**Assignment 1**
In the retirement passage below, why do many pre-retirees opt for retirement with regard to their own parents?
**Assignment 2**
Decide whether each statement agrees with the retirement passage below. For each, answer yes or no and quote the words that decide it.
(a) Some children favor their parents continuing at work because they believe in their parents' vitality.
(b) P4 reports losing a mother last month.
(c) P7's husband is still working.
**Assignment 3**
Carry on the retirement passage below, starting after its final sentence.

**Text section**
The discourses also showed that the views of children can interfere with the decision to retire, as many encourage their parents to stop working and enjoy this new stage of life. On the other hand, there are children whose influence favors continuing at work, as they believe in the vitality of their parents and the benefits provided by work, or even to avoid the suffering caused by the feeling of "empty nest".

"I feel pressurized to stop working by my family [...]" (P1).

"My children don't want me to stop, they think I'm very young [...]" (P8).

"I still suffer from empty nest syndrome, I'm scared this will surface again when I stop working" (P1).

The Theory of Social Representations explains such ambivalent influences from children, and emphasizes that understanding external stimuli and explaining what they are and what they mean is the first step in any situational or social relationship analysis, and a means of predicting the evolution of interactions between people. In this way, the situation determines both the questions to be formulated and the answers to be provided, being the mediating representations between the stimulus and the response10. The influence of their children generates a reaction to the stimulus that occurs among the pre-retirees when making decisions about retirement, when the current condition of life is rethought and the future concretized, whether by retiring, or remaining in the labor market.

Another aspect related to the relationship between parents and children refers to the relevance that the parents of the pre-retirees have in post-career decision making, as many opt for retirement to dedicate more time and attention to such relatives. Comments that exemplify this include:

"I want to enjoy my father and mother more. I was shocked because my friend lost her father suddenly, and that upset me" (P1).

"I lost my father last month, and my mother isn't well, so I want to devote more attention to her" (P4).

In relation to such discourse, studies suggest that plans for free time often include the family, as including them in life projects is a basic action8. Retirement therefore represents an opportunity, previously deprived by work, to devote time to the family, especially when the pre-retiree has elderly parents, who, following the natural cycle of life, are close to death.

There are, however, other factors that lead the pre-retiree to rethink continuing to work, as they feel influenced by the families to carry out certain unwelcome activities. The following comments illustrate this factor:

"My sisters want me to stop working. They're attached to the house, but I'm not like that [...]" (P1).

"I'm very attached to my children. My married son lives near me. I take care of my granddaughter, but it's not my job [...] my son depends on me for everything" (P2).

"[...] My son always wants help in his business. My husband is retired and my son said that it will be good for his dad to help him on our place in the country, to distract him, but my husband has his own life to live. It's good for leisure, but not for a job" (P7).

"My friend does not want to retire because her daughter is going to have a baby and she thinks she will be left to take care of her grandchild [...] as my friend always worked outside the home, taking care of her grandchild would be like being used by her daughter" (P9).

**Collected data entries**
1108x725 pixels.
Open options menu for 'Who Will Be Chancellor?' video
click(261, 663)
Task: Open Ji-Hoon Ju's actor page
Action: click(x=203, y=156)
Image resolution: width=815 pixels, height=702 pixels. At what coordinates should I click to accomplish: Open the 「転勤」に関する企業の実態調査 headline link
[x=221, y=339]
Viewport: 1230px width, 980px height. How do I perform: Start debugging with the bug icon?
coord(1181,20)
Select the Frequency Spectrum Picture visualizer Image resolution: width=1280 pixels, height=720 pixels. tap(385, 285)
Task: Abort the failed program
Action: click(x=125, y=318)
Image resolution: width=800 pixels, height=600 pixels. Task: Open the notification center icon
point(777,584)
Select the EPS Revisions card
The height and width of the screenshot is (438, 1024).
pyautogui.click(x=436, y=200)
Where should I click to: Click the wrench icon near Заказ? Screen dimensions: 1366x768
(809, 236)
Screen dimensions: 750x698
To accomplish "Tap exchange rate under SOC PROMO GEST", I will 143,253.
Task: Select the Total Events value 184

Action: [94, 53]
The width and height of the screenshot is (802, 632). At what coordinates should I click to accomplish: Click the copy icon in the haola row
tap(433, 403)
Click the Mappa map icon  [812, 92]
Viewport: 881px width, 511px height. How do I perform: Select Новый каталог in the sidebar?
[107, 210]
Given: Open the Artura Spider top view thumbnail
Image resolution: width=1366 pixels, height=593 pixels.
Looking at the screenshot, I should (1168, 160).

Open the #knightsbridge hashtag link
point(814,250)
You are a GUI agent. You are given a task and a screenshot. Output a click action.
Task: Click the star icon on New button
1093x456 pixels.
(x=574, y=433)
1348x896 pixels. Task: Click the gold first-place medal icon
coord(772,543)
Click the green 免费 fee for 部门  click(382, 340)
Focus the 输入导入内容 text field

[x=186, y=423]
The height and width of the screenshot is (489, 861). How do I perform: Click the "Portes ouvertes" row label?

**Task output 1**
To dedicate more time and attention to them.

**Task output 2**
(a) Yes: "as they believe in the vitality of their parents and the benefits provided by work"
(b) No: "I lost my father last month, and my mother isn't well"
(c) No: "My husband is retired"

**Task output 3**
The discourses show that pre-retirees, in an uncomfortable situation, seek their own understanding of their reality and desires, in order to concretize ideas and feelings. They postpone retirement when family and friends seek to plan their post-career path with chores and the imposition of relationships of dependency10.

The possibility of having their retirement tasks defined by family and friends in retirement may also be a consequence of the lack of well-defined post-career life plans. When the time comes for retirement, the individual perceives themselves to be faced with a reality for which they have not prepared, making themselves more vulnerable to the imposition of certain conditions12,13.

Uncertainty regarding the emotional support of the family during retirement also raises questions regarding this life decision:

"In what way are my family going to support me in retirement?" (P2).

"When I get home I have an urge to run away, because my son is a very good boy, but he's very quiet [...] it really bothers me" (P4).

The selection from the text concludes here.